Visão que o amigo Sacra me transmite:
O MONSTRO DA EUROPA

01-04-2022 - Fernando Condesso

Esta guerra não é nada comparada com a guerra que virá a seguir. E devia, antes de mais, servir como aviso para se evitar um posterior mal maior. Mas tudo indica o contrário: não só não se soube evitá-la, como ainda se procede de forma a criar condições para que, mais tarde ou mais cedo, tenhamos humilhação de países, vencidos e vencedores, ultra nacionalismos internos e ressentimentos a criar terreno para um novo conflito, mais abrangente e incendiado pelas mazelas provocadas pelo primeiro (a História a repetir-se). 

A Ucrânia foi vilipendiada. Está a ser usada como tabuleiro duma guerra maior, tratada como mercadoria descartável, passando-se por cima de vidas com a máxima ignomínia. A guerra na Ucrânia é uma fístula do projecto europeu. Na medida em que a Europa não agiu para a evitar, representa a falência da Europa política e, de alguma forma, a falência do ideal humanista, pluralista, mundividente e solidário do projecto europeu. E a resposta que dá, cobarde,  irresponsável e ignóbil, confirma essa falência: humilhação da Rússia, desprezo pelo o seu povo através duma ofensiva do "desaparecimento" do país (cancelamento de artistas, da literatura, de atletas, equipas desportivas, despedimento de pessoas - por não declararem uma posição anti Putin, ou seja, saneamento do pensamento, da liberdade de pensamento - censura de órgãos de comunicação), medidas despóticas medievelistas que fariam corar de vergonha e repúdio qualquer dos fundadores da UE.

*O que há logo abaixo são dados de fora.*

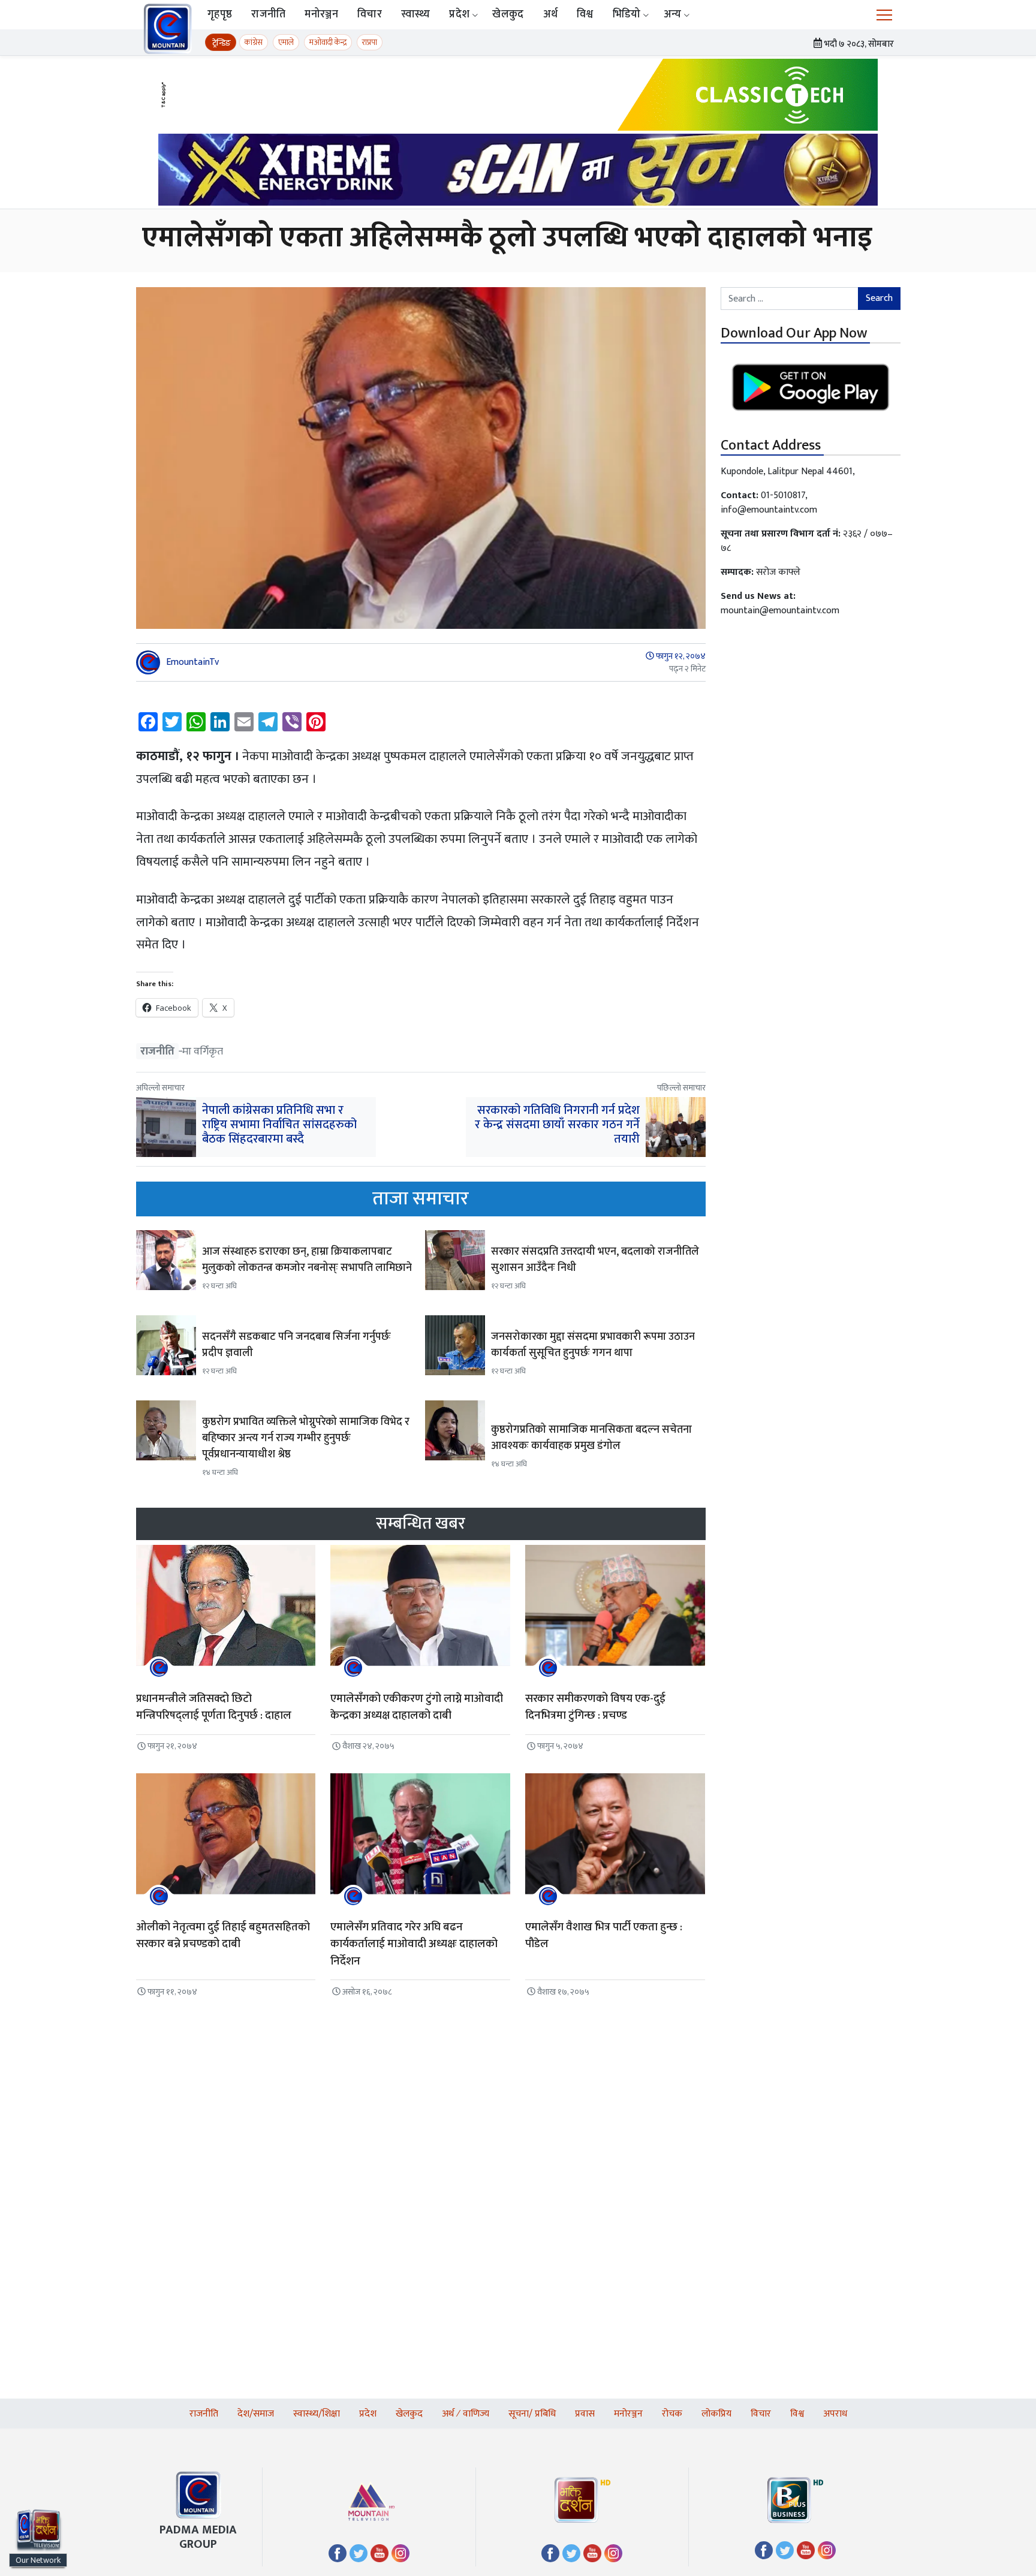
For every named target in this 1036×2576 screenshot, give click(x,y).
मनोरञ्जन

Estão loucos? Esqueceram-se do que aconteceu com a Alemanha na sequência da Primeira Guerra e o que resultou disso? Procede com boicotes económicos que vão para lá duma resposta à guerra, visando isolar a Rússia do mundo, empobrecê-la e  aproveitar-se da situação para, no fundo, servir o amo americano no intuito deste recuperar um poder planetário que está em declínio.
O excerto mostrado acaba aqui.